Angesichts dieses Spektrum von Möglichkeiten hält die Verwaltung eine intensive Beratung für sachgerecht. Sie sollte dem Hauptausschuss zugewiesen werden mit dem Auftrag, gemeinsam mit der Verwaltung einen Beschlussvorschlag in der Sache vorzubereiten.

 

Es kann angenommen werden, dass 2008 beide Standorte weiter betrieben werden, soweit nicht andere Entscheidungen getroffen werden. Zwingend notwendige Arbeiten müssen dann möglich sein. Deshalb sollte der Haushalt 2008 entsprechend ergänzt werden. Hierfür wird ein Bedarf von insgesamt 34.000 € (20.000 € Hallenbad und 14.000 € Freibad) gesehen. Der Hauptausschuss sollte über die Freigabe dieser Mittel entscheiden.

 

Zugleich wird es als sinnvoll angesehen, die Option für eine Fortführung des PPP-Verfahrens durch Einstellung notwendiger Mittel offen zu halten.
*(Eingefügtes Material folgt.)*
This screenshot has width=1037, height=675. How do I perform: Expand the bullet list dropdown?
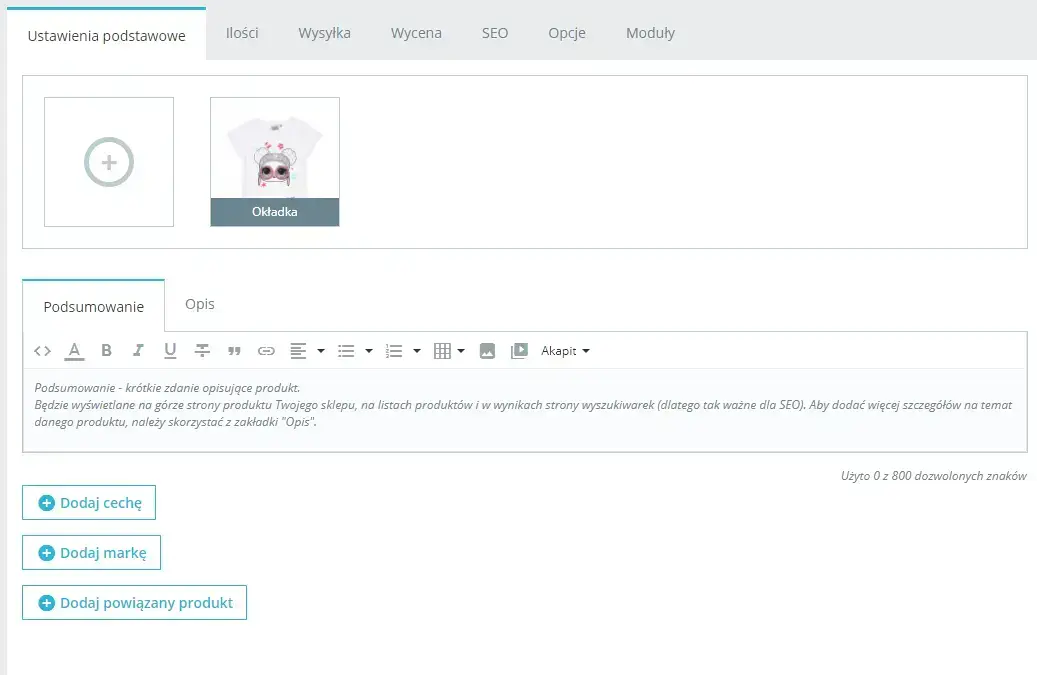(369, 351)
Der vorgeschlagene Betrag deckt nach gegenwärtigem Informationsstand den Bedarf für Phase III ab, wobei die Schritte in Phase III zeitlich hintereinander erfolgen können, was einerseits das Risiko leicht mindert, andererseits die Erstellung notwendiger Unterlagen für das Angebotsverfahren verzögern würde.

 

 

 

Beschlussvorschlag:

 

Zum Erhalt

a) notwendiger Beratungszeit,

b) der Option, sich zwischen Variante I, III und IV entscheiden zu können,

c) der Möglichkeit, zur Aufrechterhaltung des Betriebes und der Verkehrssicherheit

    notwendige Arbeiten durchführen zu lassen, wird folgendes beschlossen:

 

  1. Die Beratung der Vorlage wird zunächst im Hauptausschuss geführt mit dem Auftrag, gemeinsam mit der Verwaltung einen endgültigen Beschlussvorschlag vorzulegen.
  2. In den Ergebnishaushalt 2008 wird zur Fortführung des PPP-Verfahrens eine

weitere Rate in Höhe von 130.000 € aufgenommen mit dem Sperrvermerk zugunsten des Hauptausschusses, über die erst nach Entscheidung des Rates der Stadt in der Sache verfügt werden darf.

  1. In den Finanzhaushalt werden für die Abarbeitung unterlassener

Instandhaltung und zwingend notwendiger Maßnahmen beim Weiterbetrieb der Bäder insgesamt  34.000 € eingestellt, die nur mit Zustimmung des Hauptausschusses in Anspruch genommen werden dürfen.